WAREHOUSE operators have high hopes for the incoming government but are holding off the celebration party for the industry.

The operators said while the incoming new administration provides much excitement and hope, these need to translate to solid figures — such as additional volume – for the industry.

Customs Bonded Warehouse Operators Confederation (CBWOC) president Alfredo Yatco told PortCalls exporters and their support sectors will closely look at the first 100 days of the incoming administration to see if it can deliver better than its predecessor.

“The increases in export products and gross domestic product in the first quarter of the year do not reflect the true state of our economy (which) was driven mainly by election spending,” Yatco said.

“Based on our assessment, aside from electronics, other export sectors such as garments, furniture, handicraft and manufactured goods, have remained dormant up to now,” he added.

“The increase in exports, as reported, has yet to be felt by most stakeholders suggesting that the improvement in the market is very fragile.
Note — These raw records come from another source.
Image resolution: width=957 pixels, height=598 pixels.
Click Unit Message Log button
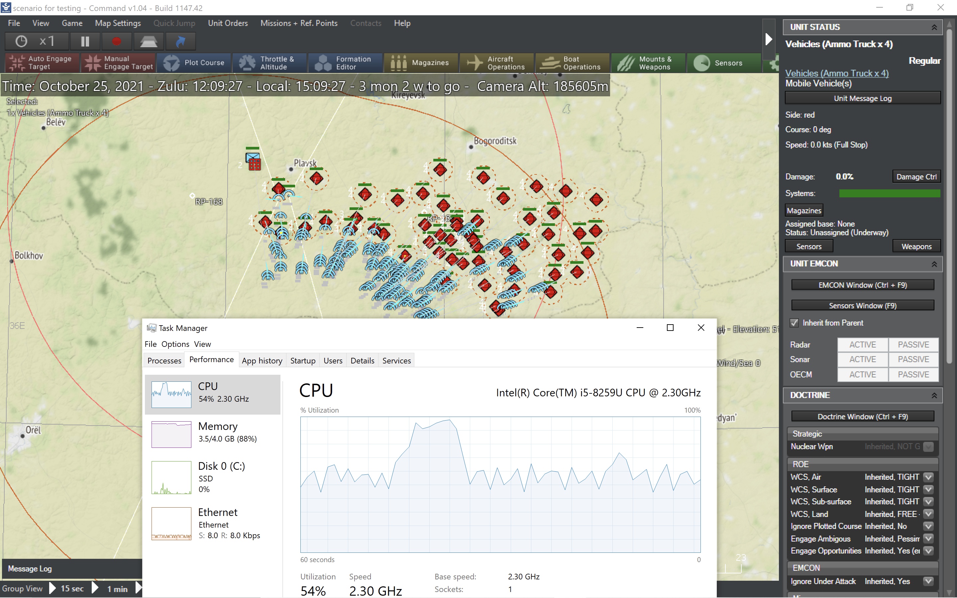tap(862, 98)
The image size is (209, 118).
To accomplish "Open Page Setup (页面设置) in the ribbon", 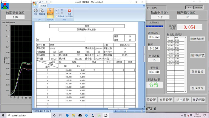I will tap(42, 12).
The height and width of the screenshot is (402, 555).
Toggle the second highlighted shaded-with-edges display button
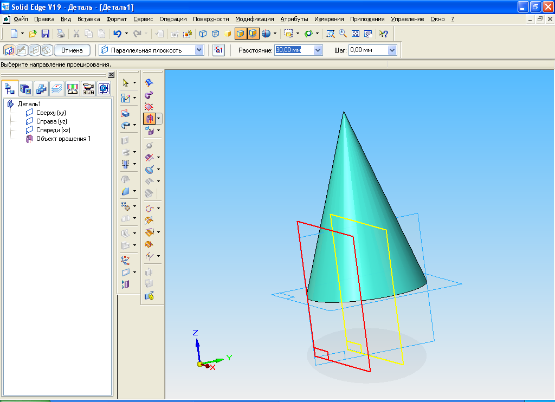point(253,34)
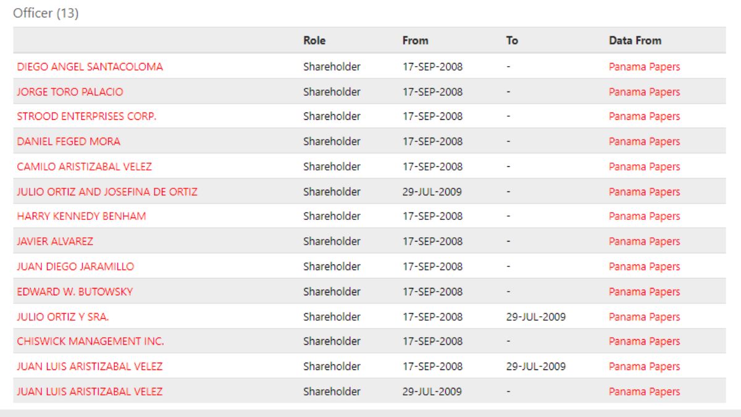The height and width of the screenshot is (417, 741).
Task: Open STROOD ENTERPRISES CORP. entry
Action: 86,117
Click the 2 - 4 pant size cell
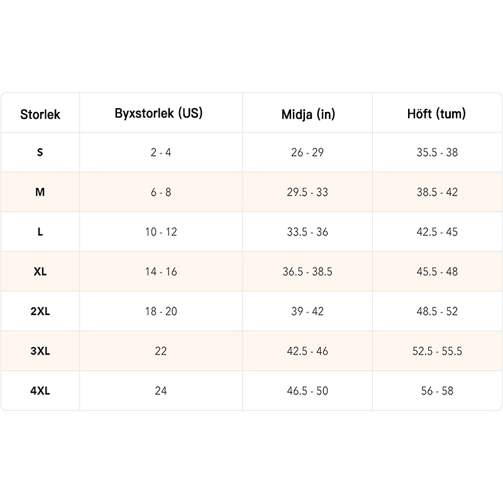 click(161, 152)
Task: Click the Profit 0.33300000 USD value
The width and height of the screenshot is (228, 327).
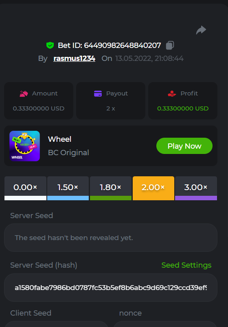Action: click(183, 108)

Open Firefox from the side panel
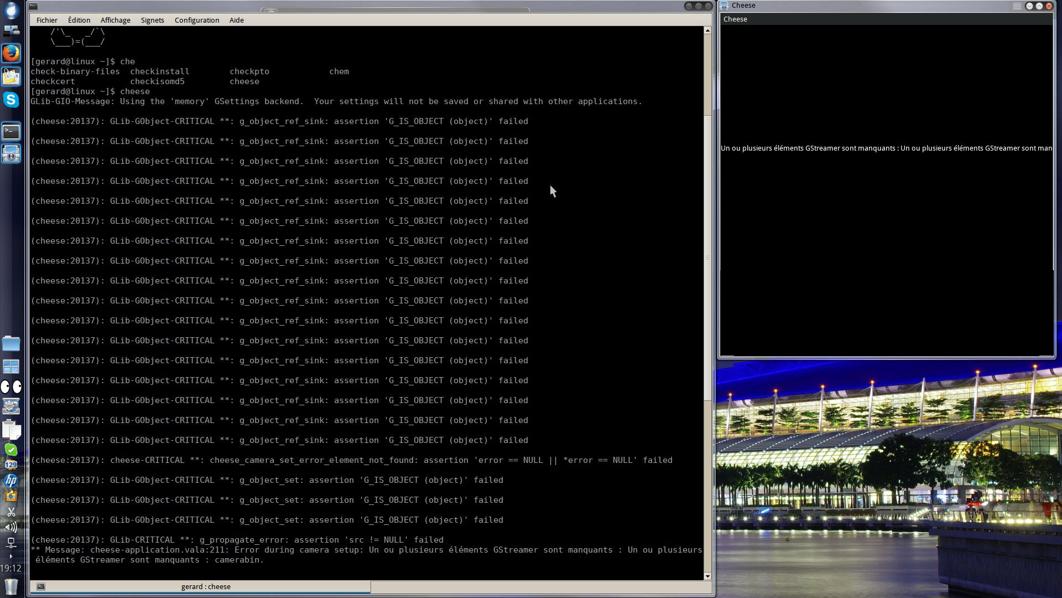11,53
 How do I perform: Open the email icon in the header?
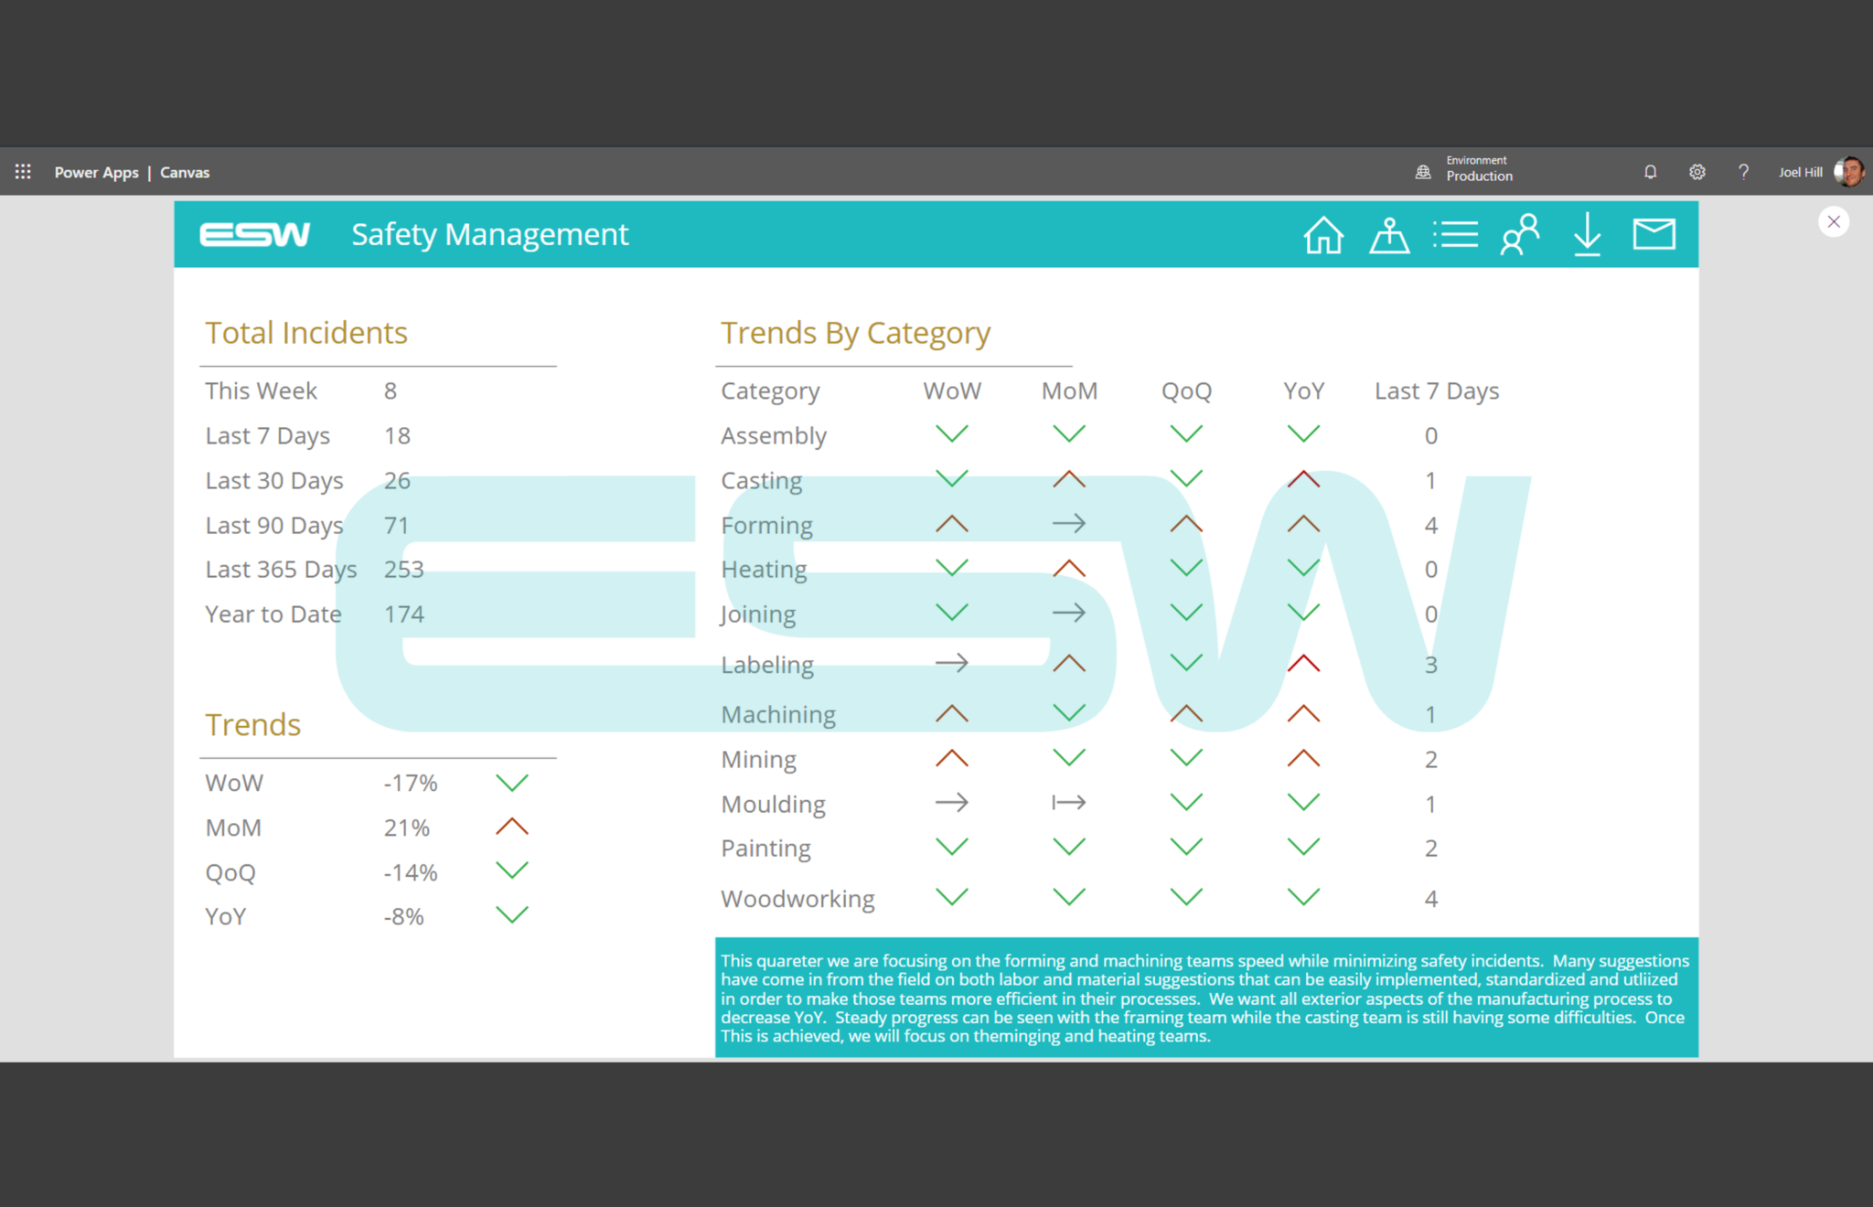click(x=1653, y=235)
What we want to see is the new government providing enough support for the industry to sustain and maintain the activity it posted in the first couple of months of the year.”

Fast results needed

Yatco said majority of exporters and their support industries are barely surviving as it is. If the new administration fails to deliver fast results, this could lead to a new round of company shutdowns.

Yatco said volumes handled by warehouses, except those situated in economic zones, have remained flat since last year.

The operators are now banking on recent foreign and local road shows for better business starting the third quarter of the year. They are also hoping that the Greek economic debacle will not greatly affect the US and other European nations.

Some CBWOC members, mostly from southern Philippines, have yet to reactivate their business, waiting for the industry to fully pick up.

The association predicts full recovery from the crisis not earlier than 2012.